Para Rosa Lentini, que arranca aquí de unas lecturas de
Alejandra Pizarnik, la muerte es fundamental para intensificar
la vida. La muerte y la vida conviven, como puede verse en la
cultura egipcia -de ahí sus Cuadernos de Egipto (2000)-
. No se trata sólo del tópico de la muerte viajera
-el difunto siempre está de viaje, la muerte es el primer
navegante- , sino como una vivencia y una convivencia. Así
se explica que en ciertas culturas los vivos duerman en las tumbas.
Por eso Rosa Lentini en su libro Tsunami, partiendo de
la muerte como vivencia, recrea la catrástrofe del fenómeno
de la gran ola, la mayor fuerza natural devastadora de
la tierra, y recuerda que la muerte siempre espera y está
por venir. No se trata solamente de hacer frente al dolor y a
la ausencia, de sobrevivir, sino de renacer de nuevo, como el
fenix. De ahí que tras un desastre, como el del Tsunami,
lo que queda es tiempo de reconstrucción, renacimiento
tras las pérdidas. Renovación. Lentini intercala
sueños en donde baja al sótano, símbolo
del inconsciente, y al final, así como la población
se defiende del Tsunami con un muro contenedor, ella cierra
la poesía y se defiende con una garza, símbolo
de la protección contra las fuerzas del agua.

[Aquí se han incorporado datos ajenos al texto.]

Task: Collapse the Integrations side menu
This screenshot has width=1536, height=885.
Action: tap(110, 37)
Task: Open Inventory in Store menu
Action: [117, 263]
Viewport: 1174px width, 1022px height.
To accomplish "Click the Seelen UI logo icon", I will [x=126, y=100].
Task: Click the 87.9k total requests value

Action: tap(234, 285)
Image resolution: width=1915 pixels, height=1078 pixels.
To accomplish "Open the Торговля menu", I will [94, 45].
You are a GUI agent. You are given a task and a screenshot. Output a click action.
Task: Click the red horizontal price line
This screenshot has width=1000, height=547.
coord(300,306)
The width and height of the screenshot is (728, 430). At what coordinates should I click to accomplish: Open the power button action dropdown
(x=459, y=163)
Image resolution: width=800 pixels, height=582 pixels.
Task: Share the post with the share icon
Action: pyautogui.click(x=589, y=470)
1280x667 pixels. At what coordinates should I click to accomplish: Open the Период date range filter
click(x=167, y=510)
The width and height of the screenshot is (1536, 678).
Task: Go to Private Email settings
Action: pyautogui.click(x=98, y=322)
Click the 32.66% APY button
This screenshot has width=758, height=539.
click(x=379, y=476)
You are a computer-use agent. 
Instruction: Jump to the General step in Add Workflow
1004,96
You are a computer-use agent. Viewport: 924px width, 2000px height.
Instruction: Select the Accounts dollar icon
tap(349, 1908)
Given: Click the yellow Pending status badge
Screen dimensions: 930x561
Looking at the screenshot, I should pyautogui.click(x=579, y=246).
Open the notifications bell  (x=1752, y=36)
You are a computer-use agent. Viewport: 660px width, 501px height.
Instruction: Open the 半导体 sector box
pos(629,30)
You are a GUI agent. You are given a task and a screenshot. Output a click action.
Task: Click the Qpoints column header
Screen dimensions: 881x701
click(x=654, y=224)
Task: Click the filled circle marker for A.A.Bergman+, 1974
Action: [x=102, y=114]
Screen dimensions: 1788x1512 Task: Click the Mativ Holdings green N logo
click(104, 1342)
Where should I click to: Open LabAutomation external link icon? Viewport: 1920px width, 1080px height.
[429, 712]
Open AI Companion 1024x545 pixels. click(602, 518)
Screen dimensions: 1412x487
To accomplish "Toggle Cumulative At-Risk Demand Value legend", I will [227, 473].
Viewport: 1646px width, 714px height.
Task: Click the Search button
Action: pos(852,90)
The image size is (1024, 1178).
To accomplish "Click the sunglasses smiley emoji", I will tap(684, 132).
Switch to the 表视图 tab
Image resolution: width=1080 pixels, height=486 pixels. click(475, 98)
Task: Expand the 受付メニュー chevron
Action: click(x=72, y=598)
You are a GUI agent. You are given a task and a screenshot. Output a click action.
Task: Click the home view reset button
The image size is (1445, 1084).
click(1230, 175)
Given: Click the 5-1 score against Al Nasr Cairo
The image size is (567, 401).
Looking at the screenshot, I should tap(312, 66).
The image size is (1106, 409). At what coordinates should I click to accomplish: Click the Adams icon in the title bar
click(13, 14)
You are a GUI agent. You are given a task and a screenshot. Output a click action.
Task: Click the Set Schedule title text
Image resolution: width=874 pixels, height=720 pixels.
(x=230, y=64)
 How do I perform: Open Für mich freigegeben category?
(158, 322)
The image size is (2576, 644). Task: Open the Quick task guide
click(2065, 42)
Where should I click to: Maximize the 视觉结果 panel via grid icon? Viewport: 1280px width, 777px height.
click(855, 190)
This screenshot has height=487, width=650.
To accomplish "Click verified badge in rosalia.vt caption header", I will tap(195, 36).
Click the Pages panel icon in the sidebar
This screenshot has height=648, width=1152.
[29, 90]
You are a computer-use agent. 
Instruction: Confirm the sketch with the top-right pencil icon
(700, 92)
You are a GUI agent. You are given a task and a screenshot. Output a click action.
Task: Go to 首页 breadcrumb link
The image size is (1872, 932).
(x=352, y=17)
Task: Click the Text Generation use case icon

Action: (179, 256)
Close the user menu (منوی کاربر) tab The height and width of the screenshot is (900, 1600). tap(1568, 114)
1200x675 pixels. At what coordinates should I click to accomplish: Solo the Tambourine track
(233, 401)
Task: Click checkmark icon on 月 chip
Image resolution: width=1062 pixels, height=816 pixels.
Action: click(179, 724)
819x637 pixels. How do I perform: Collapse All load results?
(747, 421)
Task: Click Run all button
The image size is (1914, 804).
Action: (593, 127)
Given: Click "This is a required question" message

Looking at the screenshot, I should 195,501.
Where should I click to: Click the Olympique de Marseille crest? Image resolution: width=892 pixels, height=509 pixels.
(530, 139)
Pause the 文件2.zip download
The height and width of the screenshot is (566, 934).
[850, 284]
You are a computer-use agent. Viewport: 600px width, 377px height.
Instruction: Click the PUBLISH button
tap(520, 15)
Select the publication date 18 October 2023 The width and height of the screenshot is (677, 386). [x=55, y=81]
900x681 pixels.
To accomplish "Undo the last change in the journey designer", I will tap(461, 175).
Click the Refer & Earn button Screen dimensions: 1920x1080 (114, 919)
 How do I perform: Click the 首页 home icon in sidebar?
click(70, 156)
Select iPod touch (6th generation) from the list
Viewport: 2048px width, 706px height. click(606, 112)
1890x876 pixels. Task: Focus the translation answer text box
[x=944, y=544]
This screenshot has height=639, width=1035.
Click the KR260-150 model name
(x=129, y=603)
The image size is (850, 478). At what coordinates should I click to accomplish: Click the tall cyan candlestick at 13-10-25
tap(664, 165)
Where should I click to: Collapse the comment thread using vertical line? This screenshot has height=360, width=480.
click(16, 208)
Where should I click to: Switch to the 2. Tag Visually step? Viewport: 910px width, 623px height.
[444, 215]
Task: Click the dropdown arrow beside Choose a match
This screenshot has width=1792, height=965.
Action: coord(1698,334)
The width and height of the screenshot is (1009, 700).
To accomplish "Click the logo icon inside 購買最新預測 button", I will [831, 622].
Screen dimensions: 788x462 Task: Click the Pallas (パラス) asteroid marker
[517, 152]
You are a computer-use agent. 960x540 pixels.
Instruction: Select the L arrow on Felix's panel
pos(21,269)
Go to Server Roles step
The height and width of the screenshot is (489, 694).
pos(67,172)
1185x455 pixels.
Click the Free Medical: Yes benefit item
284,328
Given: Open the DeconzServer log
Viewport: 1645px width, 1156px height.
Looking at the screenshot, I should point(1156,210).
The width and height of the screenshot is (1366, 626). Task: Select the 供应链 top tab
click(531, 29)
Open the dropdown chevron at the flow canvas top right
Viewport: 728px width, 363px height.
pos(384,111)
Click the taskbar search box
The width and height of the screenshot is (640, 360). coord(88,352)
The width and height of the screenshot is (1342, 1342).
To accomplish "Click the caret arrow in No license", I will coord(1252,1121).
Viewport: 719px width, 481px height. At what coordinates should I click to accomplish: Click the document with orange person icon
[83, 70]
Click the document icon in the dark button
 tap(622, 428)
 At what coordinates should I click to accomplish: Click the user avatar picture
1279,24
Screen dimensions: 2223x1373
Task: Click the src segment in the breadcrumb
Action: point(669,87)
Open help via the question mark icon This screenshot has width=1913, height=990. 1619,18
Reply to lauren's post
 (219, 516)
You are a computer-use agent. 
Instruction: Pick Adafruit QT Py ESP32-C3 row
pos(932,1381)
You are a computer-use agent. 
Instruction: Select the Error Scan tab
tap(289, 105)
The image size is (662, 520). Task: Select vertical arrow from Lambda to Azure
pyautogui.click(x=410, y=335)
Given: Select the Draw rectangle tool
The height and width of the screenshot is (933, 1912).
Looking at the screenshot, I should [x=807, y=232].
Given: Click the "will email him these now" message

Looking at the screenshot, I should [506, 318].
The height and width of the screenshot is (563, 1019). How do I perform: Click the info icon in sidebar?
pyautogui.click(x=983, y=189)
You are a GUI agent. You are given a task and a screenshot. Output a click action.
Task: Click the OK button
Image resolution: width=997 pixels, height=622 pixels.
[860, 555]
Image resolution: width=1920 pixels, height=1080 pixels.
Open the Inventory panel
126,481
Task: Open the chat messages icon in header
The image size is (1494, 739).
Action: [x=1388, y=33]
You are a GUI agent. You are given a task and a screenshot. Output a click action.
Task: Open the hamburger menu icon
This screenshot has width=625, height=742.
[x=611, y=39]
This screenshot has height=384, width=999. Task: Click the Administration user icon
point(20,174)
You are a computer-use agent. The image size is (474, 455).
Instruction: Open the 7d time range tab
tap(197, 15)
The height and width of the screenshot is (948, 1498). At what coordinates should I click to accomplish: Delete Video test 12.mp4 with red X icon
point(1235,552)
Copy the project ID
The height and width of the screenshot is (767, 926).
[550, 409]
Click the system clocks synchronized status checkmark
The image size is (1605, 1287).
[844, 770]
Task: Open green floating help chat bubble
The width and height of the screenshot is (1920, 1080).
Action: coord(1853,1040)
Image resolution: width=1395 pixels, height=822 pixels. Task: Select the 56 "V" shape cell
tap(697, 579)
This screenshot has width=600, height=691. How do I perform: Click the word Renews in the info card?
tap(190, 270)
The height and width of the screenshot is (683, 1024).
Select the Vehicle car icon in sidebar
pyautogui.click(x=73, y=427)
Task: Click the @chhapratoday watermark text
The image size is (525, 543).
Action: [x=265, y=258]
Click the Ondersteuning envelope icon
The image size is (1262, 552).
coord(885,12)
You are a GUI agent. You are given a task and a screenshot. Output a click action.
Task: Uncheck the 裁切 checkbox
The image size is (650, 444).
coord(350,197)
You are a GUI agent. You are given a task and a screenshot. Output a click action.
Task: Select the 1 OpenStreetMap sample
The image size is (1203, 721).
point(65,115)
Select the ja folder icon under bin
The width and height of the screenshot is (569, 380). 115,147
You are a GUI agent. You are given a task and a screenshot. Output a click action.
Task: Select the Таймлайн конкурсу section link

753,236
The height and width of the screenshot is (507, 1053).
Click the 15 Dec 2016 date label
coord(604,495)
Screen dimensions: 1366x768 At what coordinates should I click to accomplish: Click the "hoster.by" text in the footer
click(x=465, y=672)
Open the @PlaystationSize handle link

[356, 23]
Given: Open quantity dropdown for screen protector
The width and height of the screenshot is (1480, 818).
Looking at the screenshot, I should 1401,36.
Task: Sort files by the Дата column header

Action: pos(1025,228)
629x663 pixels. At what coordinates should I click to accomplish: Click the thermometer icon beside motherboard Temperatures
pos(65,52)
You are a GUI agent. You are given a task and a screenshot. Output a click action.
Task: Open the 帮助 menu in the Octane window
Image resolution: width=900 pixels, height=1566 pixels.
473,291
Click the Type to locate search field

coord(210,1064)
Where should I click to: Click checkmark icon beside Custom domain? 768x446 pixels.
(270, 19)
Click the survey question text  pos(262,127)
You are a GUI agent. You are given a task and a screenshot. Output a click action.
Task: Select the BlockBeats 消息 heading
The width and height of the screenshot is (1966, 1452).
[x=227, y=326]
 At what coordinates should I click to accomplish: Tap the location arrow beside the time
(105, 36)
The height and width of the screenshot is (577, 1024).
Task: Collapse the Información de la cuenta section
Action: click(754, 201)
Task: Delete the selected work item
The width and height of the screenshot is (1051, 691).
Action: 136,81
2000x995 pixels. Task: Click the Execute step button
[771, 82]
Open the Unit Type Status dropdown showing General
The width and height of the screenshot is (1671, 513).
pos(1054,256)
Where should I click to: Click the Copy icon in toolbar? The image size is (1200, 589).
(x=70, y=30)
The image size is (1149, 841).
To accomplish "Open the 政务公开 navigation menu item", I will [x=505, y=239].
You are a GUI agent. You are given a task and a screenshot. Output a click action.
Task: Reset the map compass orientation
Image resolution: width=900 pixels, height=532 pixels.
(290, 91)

La garza
es la intuición poética que tras los presagios
y los desastres se alza y brilla sobre el horizonte. La luz blanca
sobre el espejismo de las aguas. Así la autora da un paso
más: de la devoración inconsciente del libro de
La noche hasta la devoración consciente y trascendente
y asumida de Tsunami. Cambio de visión que comporta,
por otro lado, también, un ligero abandono de la prosa
a favor de la vía versal, sobrepasando los límites
del poema corto y los fragmentos de antes.
Distinta es la visión de la muerte en el Libro de
la Torre de Carmen Borja, donde se canta la desaparición
real del amado y se evocan distintas circunstancias tensas de
su vida y muerte. Por ello, además de un réquiem,
se convierte en un verdadero canto de amor, de amor intenso de
una mujer por un hombre, invirtiendo el orden habitual de la
tradición, pero no su propio orden, donde esta actitud
ya era una constante (véase si no su libro anterior, Buscando
el aroma, de 1980). El momento de tensión vital en
el que se escribió el libro, de inspiración lírica
pero de fondo netamente dramático hace que se trasparenten
ciertas vivencias descarnadas. Lamento por la pérdida
del compañero, el poemario refleja también la situación
de extranjería en que queda la hablante. Y recogiendo
el tono dolorido y melancólico del Empédocles
de Hölderlin trasciende el referente, y se eleva como un
poemario místico de altos vuelos. Continúa la sensación
de apartamiento del libro anterior, que empezara justamente con
un epitafio y se encuentra al fin con lo que fue el principio:
"Yace ahora sin nombre en tierra ignota / aquel que en otro
tiempo llegara de lejos / e hiciera de tu boca el nido de su
morada/ De herrumbre y hierro es tu camino, camino de extranjero".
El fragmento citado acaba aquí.